• Texto fornecido:
┄┄┄┄┄┄

As entrevistas foram escolhidas como instrumento de produção de dados por apresentarem maior flexibilidade em relação a outros instrumentos, como questionário ou formulários, por exemplo, uma vez que possibilitam maior liberdade de expressão por parte do entrevistado e, dessa forma, maior riqueza dos dados produzidos. As entrevistas estruturadas são entendidas como aquelas em que o entrevistador possui um roteiro bem definido, que sustenta a produção dos dados (MASSONI; MOREIRA, 2016).
Boni e Quaresma (2005) definem as entrevistas estruturadas como aquelas que são formuladas a partir de um questionário com perguntas previamente elaboradas e buscando não fugir desse roteiro durante o curso da entrevista. Para Britto Júnior e Feres Júnior (2011), esse tipo de entrevista ocorre com base em uma relação fixa de questões que, em geral, são invariáveis para os entrevistados.

┄┄┄┄┄┄

• Material fornecido:

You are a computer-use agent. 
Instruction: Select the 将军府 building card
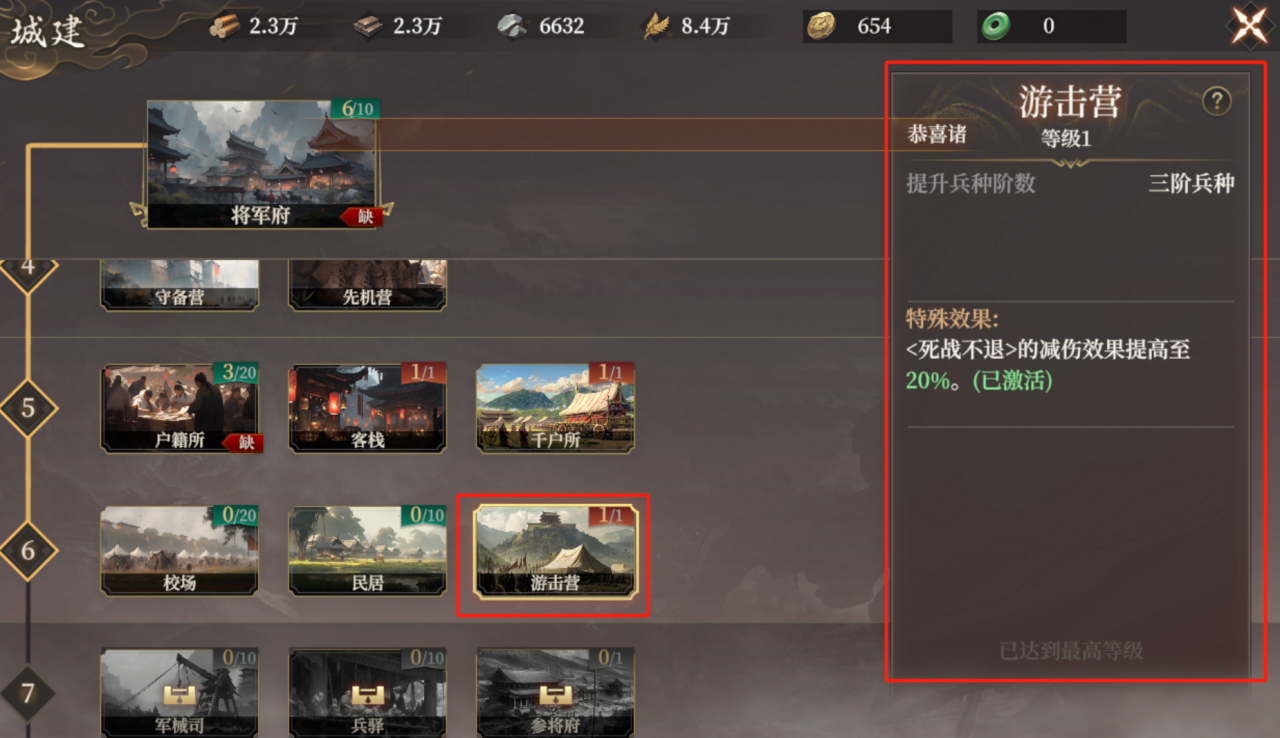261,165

┄┄┄┄┄┄

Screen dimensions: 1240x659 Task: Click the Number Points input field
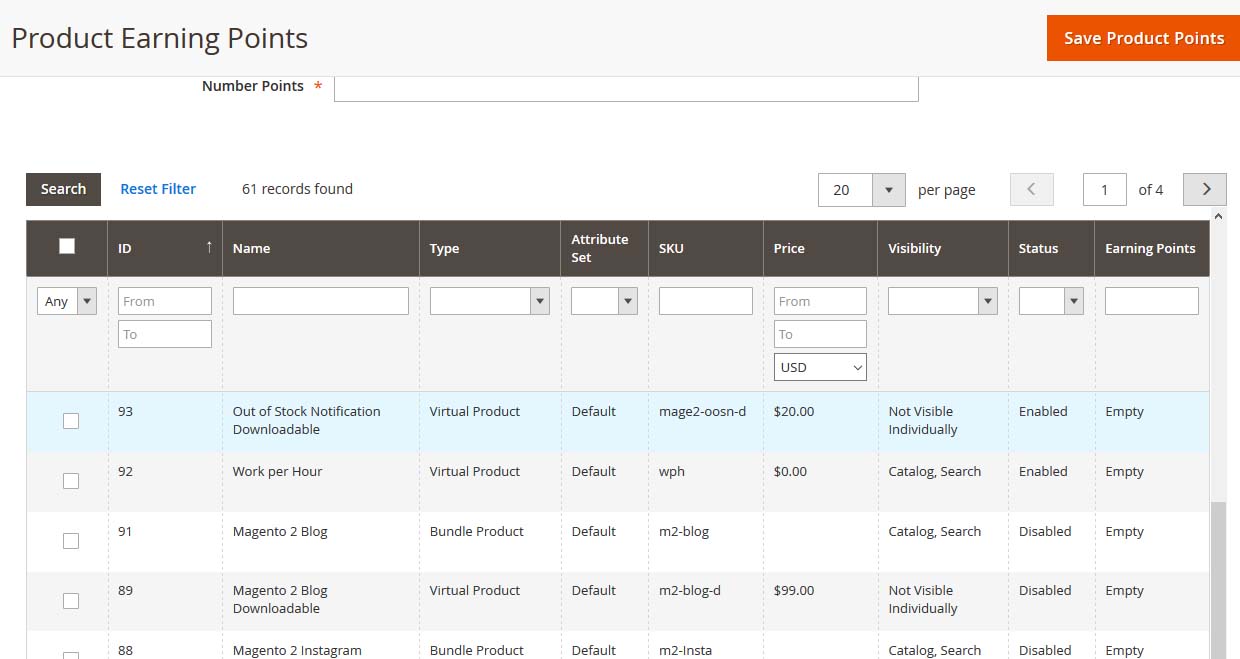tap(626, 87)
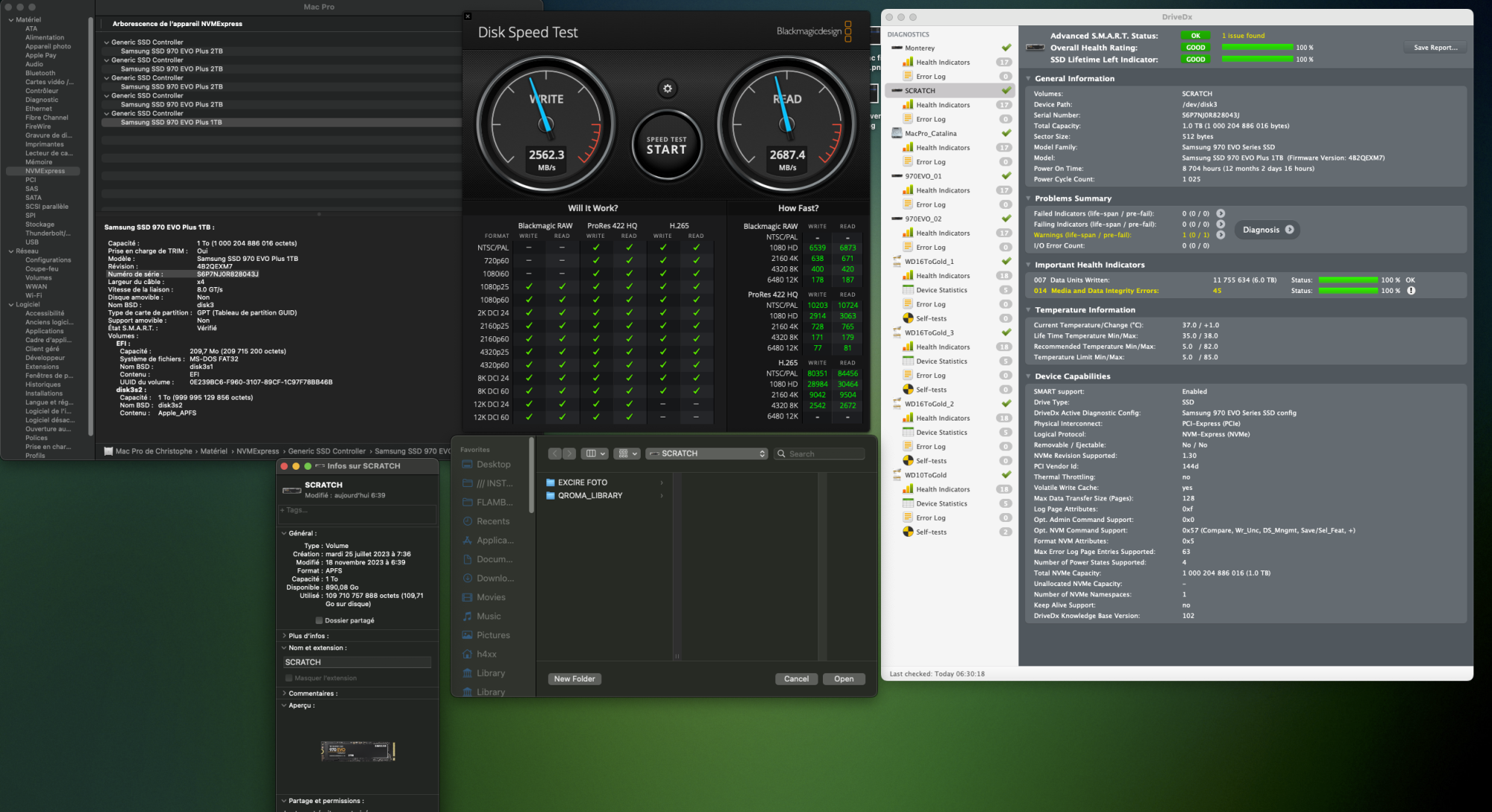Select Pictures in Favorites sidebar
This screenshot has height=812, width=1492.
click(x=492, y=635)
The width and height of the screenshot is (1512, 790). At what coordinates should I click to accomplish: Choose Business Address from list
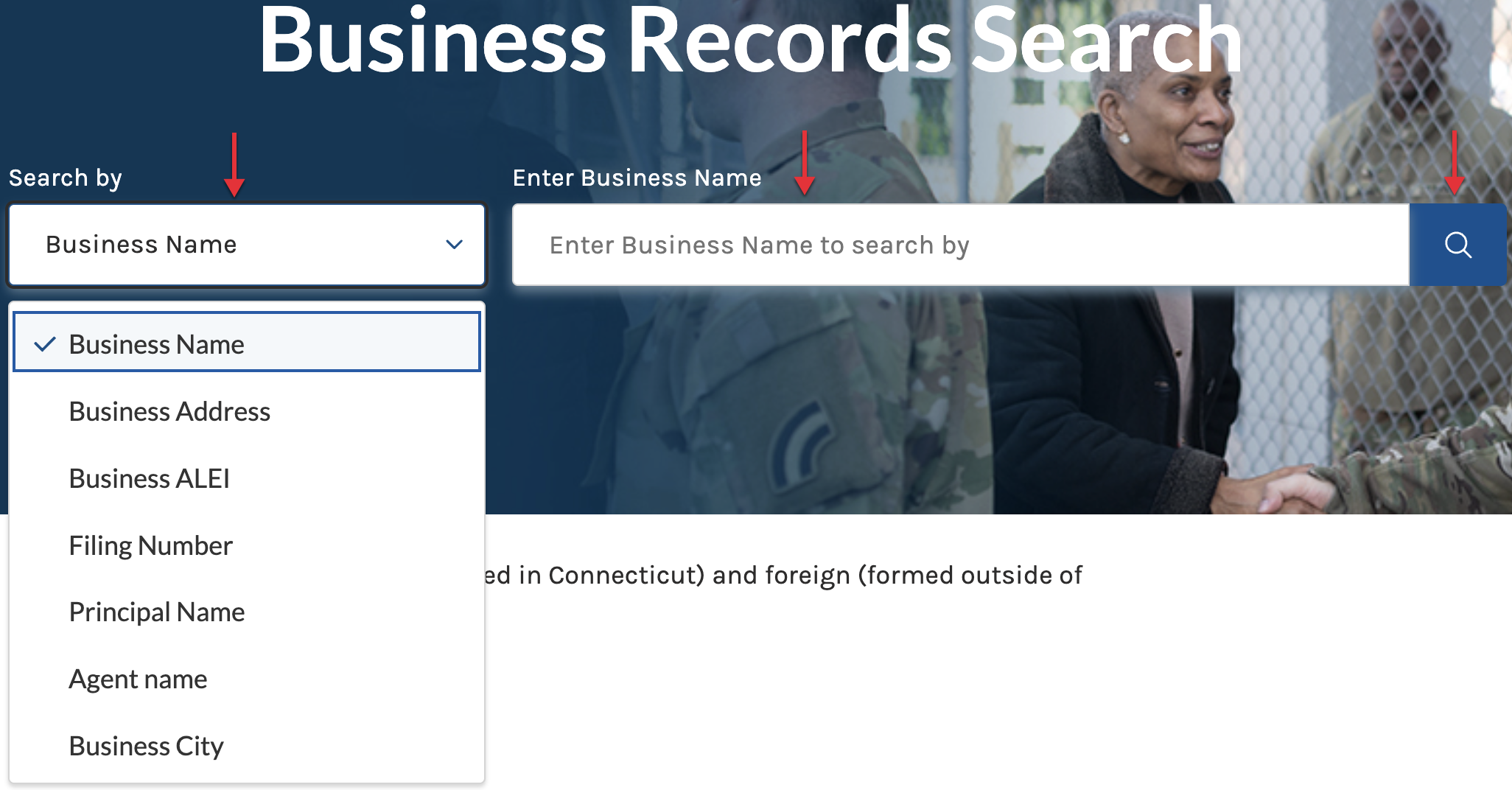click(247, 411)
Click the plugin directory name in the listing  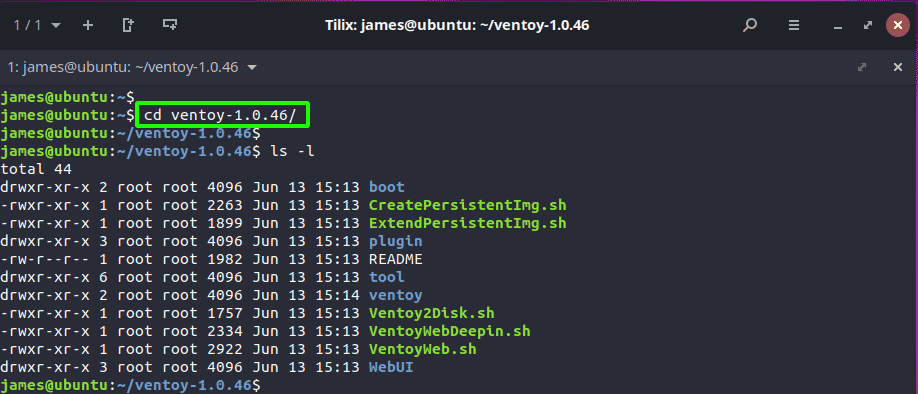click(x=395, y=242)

┄┄┄┄┄┄

• Desafio:
Responda com base no texto sobre entrevistas estruturadas:
(a) Com quais outros instrumentos as entrevistas são comparadas quanto à flexibilidade?
(b) Segundo Boni e Quaresma (2005), a partir de que as entrevistas estruturadas são formuladas?
(c) Para Britto Júnior e Feres Júnior (2011), como as questões costumam ser para os entrevistados?
As linhas formam um material à parte, sem relação com o texto.

• Resposta escrita:
(a) Com questionários ou formulários.
(b) A partir de um questionário com perguntas previamente elaboradas.
(c) Em geral, invariáveis.